== Segment start ==
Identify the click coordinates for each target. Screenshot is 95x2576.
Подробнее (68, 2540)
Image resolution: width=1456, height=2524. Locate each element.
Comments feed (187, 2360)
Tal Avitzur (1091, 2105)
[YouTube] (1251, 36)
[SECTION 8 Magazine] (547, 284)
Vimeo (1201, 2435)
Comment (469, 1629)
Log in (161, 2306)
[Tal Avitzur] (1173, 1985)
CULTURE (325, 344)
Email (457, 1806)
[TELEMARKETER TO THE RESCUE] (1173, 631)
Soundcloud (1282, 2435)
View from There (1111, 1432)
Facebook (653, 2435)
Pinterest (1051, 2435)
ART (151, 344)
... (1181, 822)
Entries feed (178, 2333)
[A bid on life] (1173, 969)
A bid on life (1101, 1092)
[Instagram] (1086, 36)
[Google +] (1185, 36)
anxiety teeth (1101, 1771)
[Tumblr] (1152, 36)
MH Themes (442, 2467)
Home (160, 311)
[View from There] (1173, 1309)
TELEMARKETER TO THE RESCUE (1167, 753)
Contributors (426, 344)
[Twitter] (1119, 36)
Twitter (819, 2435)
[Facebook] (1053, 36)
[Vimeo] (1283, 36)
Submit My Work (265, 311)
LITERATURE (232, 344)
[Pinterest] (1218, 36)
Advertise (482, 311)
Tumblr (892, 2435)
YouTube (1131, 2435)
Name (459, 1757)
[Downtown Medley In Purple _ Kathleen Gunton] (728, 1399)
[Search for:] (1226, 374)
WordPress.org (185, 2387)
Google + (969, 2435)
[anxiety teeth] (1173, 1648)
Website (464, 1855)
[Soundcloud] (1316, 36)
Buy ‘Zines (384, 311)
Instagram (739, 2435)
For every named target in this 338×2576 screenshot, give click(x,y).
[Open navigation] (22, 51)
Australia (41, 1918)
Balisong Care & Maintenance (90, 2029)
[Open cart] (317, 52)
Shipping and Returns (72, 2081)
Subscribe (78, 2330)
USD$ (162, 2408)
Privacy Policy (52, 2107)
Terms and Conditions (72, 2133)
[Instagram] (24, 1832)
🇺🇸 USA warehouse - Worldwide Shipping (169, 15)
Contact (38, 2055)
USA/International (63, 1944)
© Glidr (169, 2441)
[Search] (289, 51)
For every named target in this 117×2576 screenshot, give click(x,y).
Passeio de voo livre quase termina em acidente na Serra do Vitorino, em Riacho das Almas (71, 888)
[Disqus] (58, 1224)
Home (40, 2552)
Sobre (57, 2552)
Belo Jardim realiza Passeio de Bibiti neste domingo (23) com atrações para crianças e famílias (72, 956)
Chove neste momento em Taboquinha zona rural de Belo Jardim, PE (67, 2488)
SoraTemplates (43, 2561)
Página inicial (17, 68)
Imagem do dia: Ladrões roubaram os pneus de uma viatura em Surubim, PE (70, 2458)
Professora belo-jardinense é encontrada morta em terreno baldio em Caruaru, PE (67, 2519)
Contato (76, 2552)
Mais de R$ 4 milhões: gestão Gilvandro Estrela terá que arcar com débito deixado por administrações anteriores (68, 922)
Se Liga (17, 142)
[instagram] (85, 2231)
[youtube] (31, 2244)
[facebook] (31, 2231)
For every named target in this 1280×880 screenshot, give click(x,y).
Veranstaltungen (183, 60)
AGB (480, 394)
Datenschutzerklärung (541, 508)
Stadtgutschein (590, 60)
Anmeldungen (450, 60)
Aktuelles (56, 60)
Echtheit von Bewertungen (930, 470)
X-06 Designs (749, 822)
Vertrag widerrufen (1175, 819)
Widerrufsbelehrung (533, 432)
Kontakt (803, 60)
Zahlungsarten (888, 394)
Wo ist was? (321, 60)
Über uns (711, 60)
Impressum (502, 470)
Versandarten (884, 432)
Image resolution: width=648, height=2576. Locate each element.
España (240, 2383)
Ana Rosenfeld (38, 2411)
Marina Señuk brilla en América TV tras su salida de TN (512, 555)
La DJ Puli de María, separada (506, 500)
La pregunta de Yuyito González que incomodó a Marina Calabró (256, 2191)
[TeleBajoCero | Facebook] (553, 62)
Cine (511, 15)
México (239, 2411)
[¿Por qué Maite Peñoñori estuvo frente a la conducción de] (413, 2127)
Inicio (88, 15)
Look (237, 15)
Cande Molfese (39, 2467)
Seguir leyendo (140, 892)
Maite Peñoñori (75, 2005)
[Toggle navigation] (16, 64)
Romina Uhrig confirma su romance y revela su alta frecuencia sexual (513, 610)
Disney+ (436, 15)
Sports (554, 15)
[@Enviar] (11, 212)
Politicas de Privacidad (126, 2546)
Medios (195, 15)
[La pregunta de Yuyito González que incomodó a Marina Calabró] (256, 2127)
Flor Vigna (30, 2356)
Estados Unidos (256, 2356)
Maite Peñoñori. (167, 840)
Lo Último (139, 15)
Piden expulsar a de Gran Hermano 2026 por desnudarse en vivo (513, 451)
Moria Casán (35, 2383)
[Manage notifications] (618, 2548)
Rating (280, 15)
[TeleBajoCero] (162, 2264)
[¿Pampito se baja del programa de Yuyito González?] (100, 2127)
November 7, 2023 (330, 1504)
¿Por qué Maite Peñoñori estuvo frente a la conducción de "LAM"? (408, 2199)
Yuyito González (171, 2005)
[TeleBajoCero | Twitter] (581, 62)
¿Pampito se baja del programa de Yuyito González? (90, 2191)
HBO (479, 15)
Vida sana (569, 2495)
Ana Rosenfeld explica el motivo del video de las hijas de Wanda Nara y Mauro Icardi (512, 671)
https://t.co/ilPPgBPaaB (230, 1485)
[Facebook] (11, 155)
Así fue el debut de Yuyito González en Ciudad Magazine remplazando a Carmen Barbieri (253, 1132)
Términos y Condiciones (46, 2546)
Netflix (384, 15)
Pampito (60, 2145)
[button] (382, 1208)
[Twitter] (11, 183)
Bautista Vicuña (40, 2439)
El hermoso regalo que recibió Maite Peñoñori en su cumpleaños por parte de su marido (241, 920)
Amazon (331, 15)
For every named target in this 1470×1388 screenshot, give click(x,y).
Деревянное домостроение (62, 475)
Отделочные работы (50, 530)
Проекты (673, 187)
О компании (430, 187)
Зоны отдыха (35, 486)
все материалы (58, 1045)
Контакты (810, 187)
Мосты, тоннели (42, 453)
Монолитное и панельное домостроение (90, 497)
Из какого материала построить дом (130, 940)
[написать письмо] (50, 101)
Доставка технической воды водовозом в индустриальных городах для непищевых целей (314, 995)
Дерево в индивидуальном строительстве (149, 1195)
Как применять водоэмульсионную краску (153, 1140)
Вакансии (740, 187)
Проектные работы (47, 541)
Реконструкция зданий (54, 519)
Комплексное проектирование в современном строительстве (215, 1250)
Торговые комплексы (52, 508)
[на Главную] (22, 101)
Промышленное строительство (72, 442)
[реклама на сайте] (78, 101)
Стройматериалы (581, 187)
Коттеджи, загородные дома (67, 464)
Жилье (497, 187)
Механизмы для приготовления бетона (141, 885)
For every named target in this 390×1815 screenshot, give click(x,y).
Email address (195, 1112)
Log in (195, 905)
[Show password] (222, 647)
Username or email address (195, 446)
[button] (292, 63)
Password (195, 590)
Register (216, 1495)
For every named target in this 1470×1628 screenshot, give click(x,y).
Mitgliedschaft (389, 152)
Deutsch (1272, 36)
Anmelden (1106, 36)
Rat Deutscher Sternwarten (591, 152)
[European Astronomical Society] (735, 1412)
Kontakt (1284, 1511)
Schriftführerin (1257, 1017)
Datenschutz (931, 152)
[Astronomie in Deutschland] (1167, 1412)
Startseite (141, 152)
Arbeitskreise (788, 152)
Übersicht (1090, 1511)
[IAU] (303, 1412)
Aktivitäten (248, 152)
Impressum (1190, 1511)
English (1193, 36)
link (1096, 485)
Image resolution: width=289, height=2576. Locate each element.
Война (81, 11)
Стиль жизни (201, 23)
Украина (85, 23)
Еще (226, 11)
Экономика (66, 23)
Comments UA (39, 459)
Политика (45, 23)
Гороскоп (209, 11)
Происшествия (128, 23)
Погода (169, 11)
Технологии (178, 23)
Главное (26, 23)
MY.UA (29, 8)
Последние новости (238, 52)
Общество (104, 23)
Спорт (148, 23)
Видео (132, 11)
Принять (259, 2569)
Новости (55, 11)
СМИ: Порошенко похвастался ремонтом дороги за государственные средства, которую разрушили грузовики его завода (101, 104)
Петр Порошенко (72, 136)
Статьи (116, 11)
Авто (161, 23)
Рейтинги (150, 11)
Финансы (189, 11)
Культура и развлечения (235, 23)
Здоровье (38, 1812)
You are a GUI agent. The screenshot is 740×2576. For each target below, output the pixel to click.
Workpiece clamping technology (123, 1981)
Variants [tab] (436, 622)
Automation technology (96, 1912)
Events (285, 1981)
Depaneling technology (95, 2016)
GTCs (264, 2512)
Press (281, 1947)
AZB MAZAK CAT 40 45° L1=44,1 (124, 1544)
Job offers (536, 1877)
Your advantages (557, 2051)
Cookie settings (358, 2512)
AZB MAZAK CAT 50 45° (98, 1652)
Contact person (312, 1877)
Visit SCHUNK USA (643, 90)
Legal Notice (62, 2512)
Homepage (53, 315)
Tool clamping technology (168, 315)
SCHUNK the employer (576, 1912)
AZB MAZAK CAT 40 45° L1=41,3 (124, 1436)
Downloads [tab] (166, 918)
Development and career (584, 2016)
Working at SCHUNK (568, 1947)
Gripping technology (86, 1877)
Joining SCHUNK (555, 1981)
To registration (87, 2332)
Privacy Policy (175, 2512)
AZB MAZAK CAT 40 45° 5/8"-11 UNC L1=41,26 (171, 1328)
== Segment end ==
### TASK DIRECTIONS
From the entries above, return exactly the line containing "Veranstaltungen (183, 60)", the line containing "Look (237, 15)", and all lines between, and nothing else.

### RESPONSE FOR THIS EXERCISE
Veranstaltungen (183, 60)
AGB (480, 394)
Datenschutzerklärung (541, 508)
Stadtgutschein (590, 60)
Anmeldungen (450, 60)
Aktuelles (56, 60)
Echtheit von Bewertungen (930, 470)
X-06 Designs (749, 822)
Vertrag widerrufen (1175, 819)
Widerrufsbelehrung (533, 432)
Kontakt (803, 60)
Zahlungsarten (888, 394)
Wo ist was? (321, 60)
Über uns (711, 60)
Impressum (502, 470)
Versandarten (884, 432)
Image resolution: width=648, height=2576. Locate each element.
España (240, 2383)
Ana Rosenfeld (38, 2411)
Marina Señuk brilla en América TV tras su salida de TN (512, 555)
La DJ Puli de María, separada (506, 500)
La pregunta de Yuyito González que incomodó a Marina Calabró (256, 2191)
[TeleBajoCero | Facebook] (553, 62)
Cine (511, 15)
México (239, 2411)
[¿Por qué Maite Peñoñori estuvo frente a la conducción de] (413, 2127)
Inicio (88, 15)
Look (237, 15)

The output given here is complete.